- [WORK REQUEST]: Pull out of the data below the stretch of lines bounded by the one containing "This screenshot has width=1077, height=673." and the one containing "This screenshot has height=885, width=1390.", both bounds included, unchanged.

- [INFORMATION SUPPLIED]:
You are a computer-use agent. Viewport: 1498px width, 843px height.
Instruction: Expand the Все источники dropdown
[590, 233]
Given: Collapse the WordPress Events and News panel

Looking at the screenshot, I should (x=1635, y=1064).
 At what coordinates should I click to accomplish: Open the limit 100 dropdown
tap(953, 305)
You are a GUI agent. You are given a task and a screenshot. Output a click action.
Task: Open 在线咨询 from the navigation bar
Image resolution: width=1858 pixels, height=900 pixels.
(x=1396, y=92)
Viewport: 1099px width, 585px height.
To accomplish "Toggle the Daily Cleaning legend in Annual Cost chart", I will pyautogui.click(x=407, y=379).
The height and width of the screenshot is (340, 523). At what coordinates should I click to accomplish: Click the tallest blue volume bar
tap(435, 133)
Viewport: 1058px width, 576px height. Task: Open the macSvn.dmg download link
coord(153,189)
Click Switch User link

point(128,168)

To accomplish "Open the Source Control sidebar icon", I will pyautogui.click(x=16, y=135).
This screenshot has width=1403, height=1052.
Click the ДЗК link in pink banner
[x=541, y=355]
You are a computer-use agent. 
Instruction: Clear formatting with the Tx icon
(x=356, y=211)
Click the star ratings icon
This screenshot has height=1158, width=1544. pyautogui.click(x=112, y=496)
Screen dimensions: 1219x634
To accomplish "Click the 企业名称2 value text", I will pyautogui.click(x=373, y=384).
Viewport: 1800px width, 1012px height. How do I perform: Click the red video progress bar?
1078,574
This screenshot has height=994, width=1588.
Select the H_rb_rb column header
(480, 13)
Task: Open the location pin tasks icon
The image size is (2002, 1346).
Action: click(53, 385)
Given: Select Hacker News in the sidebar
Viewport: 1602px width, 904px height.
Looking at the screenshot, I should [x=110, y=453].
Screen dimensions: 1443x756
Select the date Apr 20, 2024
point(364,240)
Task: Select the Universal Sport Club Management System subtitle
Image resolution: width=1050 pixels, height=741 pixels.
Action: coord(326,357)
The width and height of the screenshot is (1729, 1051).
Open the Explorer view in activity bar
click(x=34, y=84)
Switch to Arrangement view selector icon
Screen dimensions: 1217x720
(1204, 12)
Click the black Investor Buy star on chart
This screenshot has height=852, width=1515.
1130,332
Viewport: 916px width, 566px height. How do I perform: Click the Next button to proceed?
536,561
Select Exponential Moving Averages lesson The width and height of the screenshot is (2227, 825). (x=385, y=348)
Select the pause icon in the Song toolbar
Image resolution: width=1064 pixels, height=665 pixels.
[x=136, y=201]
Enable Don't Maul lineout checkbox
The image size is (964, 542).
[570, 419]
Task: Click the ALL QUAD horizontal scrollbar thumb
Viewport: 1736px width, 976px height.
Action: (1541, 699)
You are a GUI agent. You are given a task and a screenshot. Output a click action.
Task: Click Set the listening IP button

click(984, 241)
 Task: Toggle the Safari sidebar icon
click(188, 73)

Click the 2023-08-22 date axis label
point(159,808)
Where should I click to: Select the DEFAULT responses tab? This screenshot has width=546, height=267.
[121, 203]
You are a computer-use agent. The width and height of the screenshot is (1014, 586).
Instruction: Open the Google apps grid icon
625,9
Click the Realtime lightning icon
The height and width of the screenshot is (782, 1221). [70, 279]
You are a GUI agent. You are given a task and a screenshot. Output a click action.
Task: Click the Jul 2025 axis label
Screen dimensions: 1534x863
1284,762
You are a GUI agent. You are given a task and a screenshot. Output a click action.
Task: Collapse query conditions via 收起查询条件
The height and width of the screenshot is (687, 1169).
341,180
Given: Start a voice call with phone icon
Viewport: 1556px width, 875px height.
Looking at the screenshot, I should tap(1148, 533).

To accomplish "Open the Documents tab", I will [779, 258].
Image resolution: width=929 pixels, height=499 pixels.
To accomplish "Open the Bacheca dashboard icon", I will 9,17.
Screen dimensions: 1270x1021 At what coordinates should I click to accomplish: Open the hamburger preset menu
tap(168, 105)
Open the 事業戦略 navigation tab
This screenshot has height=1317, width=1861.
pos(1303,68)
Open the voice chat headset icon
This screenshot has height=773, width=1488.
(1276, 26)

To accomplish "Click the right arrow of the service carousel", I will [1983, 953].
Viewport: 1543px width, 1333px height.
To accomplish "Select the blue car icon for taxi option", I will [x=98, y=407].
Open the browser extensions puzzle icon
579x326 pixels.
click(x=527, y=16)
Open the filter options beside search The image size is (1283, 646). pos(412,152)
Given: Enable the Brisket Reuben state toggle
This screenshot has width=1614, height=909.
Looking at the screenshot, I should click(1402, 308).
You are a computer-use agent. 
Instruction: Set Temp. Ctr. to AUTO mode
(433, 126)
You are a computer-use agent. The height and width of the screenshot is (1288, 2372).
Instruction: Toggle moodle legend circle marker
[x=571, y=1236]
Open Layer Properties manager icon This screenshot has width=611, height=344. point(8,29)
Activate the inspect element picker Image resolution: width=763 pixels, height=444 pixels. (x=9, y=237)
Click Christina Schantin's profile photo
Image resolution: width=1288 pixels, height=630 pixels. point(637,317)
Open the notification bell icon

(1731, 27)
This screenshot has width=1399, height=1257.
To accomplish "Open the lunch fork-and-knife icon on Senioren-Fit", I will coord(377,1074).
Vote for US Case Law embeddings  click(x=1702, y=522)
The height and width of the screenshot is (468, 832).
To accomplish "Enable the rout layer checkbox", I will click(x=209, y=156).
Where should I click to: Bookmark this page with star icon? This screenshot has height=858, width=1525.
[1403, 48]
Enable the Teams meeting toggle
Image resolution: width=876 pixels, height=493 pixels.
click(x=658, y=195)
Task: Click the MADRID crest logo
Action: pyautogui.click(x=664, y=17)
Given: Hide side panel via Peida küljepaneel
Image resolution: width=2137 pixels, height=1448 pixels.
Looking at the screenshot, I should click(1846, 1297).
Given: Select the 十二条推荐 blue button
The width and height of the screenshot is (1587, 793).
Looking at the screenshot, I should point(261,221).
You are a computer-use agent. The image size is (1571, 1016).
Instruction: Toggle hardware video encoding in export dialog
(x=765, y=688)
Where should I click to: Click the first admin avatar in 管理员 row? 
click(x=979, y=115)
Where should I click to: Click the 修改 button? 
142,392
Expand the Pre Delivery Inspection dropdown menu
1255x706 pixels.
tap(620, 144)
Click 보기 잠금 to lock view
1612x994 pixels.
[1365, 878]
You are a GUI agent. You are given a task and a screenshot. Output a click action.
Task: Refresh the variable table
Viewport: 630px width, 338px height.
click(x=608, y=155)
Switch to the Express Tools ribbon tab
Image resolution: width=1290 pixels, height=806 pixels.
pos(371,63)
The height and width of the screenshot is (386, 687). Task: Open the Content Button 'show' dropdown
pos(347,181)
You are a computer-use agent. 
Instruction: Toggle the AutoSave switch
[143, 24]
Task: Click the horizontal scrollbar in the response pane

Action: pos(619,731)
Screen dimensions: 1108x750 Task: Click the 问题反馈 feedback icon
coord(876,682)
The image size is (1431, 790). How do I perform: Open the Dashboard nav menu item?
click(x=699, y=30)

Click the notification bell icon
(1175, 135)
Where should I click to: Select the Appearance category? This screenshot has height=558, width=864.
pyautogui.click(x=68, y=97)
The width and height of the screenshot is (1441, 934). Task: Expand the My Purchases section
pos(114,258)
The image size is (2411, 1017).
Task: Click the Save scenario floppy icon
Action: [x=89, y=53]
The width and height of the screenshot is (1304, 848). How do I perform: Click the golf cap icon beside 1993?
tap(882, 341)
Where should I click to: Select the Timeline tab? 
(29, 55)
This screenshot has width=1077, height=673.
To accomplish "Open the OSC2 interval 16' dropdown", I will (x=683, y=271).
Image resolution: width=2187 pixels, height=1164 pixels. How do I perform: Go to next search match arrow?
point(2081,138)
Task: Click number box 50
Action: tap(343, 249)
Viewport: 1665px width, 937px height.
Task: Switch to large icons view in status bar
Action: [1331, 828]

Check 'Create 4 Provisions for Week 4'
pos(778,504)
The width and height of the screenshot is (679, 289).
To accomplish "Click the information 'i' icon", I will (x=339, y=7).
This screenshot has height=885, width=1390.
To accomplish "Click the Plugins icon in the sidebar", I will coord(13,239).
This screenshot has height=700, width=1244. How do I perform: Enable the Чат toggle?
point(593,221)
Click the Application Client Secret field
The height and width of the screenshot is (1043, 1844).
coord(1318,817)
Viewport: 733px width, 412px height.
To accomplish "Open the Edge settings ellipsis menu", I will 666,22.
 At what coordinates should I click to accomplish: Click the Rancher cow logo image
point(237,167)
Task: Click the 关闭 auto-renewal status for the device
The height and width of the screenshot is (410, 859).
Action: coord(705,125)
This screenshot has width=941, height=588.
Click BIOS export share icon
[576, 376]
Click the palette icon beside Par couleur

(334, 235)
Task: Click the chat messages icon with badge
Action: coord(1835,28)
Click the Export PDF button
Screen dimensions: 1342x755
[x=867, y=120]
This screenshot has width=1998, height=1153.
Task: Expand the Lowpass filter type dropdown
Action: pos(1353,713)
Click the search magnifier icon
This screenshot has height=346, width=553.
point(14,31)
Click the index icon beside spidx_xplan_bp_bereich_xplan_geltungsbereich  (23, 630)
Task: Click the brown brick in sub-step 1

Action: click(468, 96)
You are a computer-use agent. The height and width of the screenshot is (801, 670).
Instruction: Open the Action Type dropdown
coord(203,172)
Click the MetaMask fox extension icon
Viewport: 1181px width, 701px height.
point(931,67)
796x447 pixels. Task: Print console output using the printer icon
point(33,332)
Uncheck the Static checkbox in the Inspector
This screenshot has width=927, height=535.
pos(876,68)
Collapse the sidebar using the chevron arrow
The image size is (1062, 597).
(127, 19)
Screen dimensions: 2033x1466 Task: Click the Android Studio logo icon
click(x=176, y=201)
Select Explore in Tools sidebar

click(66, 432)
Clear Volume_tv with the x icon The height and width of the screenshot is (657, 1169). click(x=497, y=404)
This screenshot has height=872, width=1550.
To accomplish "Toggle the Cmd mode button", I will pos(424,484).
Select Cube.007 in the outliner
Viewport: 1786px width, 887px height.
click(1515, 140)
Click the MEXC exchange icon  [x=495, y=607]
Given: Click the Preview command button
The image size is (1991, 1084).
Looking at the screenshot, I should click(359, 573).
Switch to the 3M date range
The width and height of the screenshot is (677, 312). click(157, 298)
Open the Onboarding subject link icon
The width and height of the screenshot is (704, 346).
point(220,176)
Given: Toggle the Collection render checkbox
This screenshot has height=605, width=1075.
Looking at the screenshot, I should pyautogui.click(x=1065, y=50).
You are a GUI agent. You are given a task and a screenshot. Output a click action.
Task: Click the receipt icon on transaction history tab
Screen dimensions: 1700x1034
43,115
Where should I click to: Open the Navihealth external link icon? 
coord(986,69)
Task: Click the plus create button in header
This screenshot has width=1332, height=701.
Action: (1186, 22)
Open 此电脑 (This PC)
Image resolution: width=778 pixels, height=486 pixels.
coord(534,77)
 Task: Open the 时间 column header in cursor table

- [WRITTEN ANSWER]:
This screenshot has width=1077, height=673.
To accomplish "Open the OSC2 interval 16' dropdown", I will (x=683, y=271).
Image resolution: width=2187 pixels, height=1164 pixels. How do I perform: Go to next search match arrow?
point(2081,138)
Task: Click number box 50
Action: tap(343, 249)
Viewport: 1665px width, 937px height.
Task: Switch to large icons view in status bar
Action: [1331, 828]

Check 'Create 4 Provisions for Week 4'
pos(778,504)
The width and height of the screenshot is (679, 289).
To accomplish "Click the information 'i' icon", I will (x=339, y=7).
This screenshot has height=885, width=1390.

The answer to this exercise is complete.